━━ TASK INPUTS

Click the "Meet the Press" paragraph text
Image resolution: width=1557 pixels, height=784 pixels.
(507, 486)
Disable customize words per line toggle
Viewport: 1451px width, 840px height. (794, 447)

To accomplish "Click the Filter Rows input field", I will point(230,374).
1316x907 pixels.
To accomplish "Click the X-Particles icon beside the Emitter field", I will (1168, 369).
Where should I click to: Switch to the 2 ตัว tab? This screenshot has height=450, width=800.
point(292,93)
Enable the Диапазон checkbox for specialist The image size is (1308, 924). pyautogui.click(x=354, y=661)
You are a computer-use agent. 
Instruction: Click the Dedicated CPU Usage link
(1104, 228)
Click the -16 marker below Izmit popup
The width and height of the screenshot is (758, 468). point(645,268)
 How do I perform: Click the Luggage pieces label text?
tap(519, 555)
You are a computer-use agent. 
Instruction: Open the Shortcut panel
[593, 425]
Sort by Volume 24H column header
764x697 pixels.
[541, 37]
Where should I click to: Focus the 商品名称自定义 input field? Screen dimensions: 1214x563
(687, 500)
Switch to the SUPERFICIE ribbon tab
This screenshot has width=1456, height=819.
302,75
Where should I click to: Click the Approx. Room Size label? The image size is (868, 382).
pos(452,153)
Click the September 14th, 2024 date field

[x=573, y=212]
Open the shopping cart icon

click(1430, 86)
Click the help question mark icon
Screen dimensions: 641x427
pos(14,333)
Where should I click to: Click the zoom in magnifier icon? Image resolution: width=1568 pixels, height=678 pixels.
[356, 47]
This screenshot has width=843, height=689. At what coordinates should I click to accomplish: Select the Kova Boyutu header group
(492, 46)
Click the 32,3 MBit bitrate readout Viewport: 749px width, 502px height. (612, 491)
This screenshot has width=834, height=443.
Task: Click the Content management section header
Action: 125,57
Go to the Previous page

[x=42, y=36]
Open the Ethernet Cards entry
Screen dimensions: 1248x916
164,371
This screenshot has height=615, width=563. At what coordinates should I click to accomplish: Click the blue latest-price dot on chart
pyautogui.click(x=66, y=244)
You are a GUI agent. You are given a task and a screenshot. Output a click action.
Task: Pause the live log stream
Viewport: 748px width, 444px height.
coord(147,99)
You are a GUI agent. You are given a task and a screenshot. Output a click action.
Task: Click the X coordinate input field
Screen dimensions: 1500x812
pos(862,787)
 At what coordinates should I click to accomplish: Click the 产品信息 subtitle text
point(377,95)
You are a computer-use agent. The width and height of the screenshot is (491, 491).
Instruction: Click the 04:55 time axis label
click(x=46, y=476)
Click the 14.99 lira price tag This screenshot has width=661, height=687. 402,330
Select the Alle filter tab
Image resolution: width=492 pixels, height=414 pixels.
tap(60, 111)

━━━━

TASK BRIEF
Reproduce all of the records above, changing each occurrence of "Instruction" to "Command" and leaving everything else unchanged.

FULL ANSWER
Click the "Meet the Press" paragraph text
Image resolution: width=1557 pixels, height=784 pixels.
(507, 486)
Disable customize words per line toggle
Viewport: 1451px width, 840px height. (794, 447)

To accomplish "Click the Filter Rows input field", I will point(230,374).
1316x907 pixels.
To accomplish "Click the X-Particles icon beside the Emitter field", I will (1168, 369).
Where should I click to: Switch to the 2 ตัว tab? This screenshot has height=450, width=800.
point(292,93)
Enable the Диапазон checkbox for specialist The image size is (1308, 924). pyautogui.click(x=354, y=661)
You are a computer-use agent. 
Command: Click the Dedicated CPU Usage link
(1104, 228)
Click the -16 marker below Izmit popup
The width and height of the screenshot is (758, 468). point(645,268)
 How do I perform: Click the Luggage pieces label text?
tap(519, 555)
You are a computer-use agent. 
Command: Open the Shortcut panel
[593, 425]
Sort by Volume 24H column header
764x697 pixels.
[541, 37]
Where should I click to: Focus the 商品名称自定义 input field? Screen dimensions: 1214x563
(687, 500)
Switch to the SUPERFICIE ribbon tab
This screenshot has width=1456, height=819.
302,75
Where should I click to: Click the Approx. Room Size label? The image size is (868, 382).
pos(452,153)
Click the September 14th, 2024 date field

[x=573, y=212]
Open the shopping cart icon

click(1430, 86)
Click the help question mark icon
Screen dimensions: 641x427
pos(14,333)
Where should I click to: Click the zoom in magnifier icon? Image resolution: width=1568 pixels, height=678 pixels.
[356, 47]
This screenshot has width=843, height=689. At what coordinates should I click to accomplish: Select the Kova Boyutu header group
(492, 46)
Click the 32,3 MBit bitrate readout Viewport: 749px width, 502px height. (612, 491)
This screenshot has width=834, height=443.
Task: Click the Content management section header
Action: 125,57
Go to the Previous page

[x=42, y=36]
Open the Ethernet Cards entry
Screen dimensions: 1248x916
164,371
This screenshot has height=615, width=563. At what coordinates should I click to accomplish: Click the blue latest-price dot on chart
pyautogui.click(x=66, y=244)
You are a GUI agent. You are given a task and a screenshot. Output a click action.
Task: Pause the live log stream
Viewport: 748px width, 444px height.
coord(147,99)
You are a GUI agent. You are given a task and a screenshot. Output a click action.
Task: Click the X coordinate input field
Screen dimensions: 1500x812
pos(862,787)
 At what coordinates should I click to accomplish: Click the 产品信息 subtitle text
point(377,95)
You are a computer-use agent. The width and height of the screenshot is (491, 491).
Command: Click the 04:55 time axis label
click(x=46, y=476)
Click the 14.99 lira price tag This screenshot has width=661, height=687. 402,330
Select the Alle filter tab
Image resolution: width=492 pixels, height=414 pixels.
tap(60, 111)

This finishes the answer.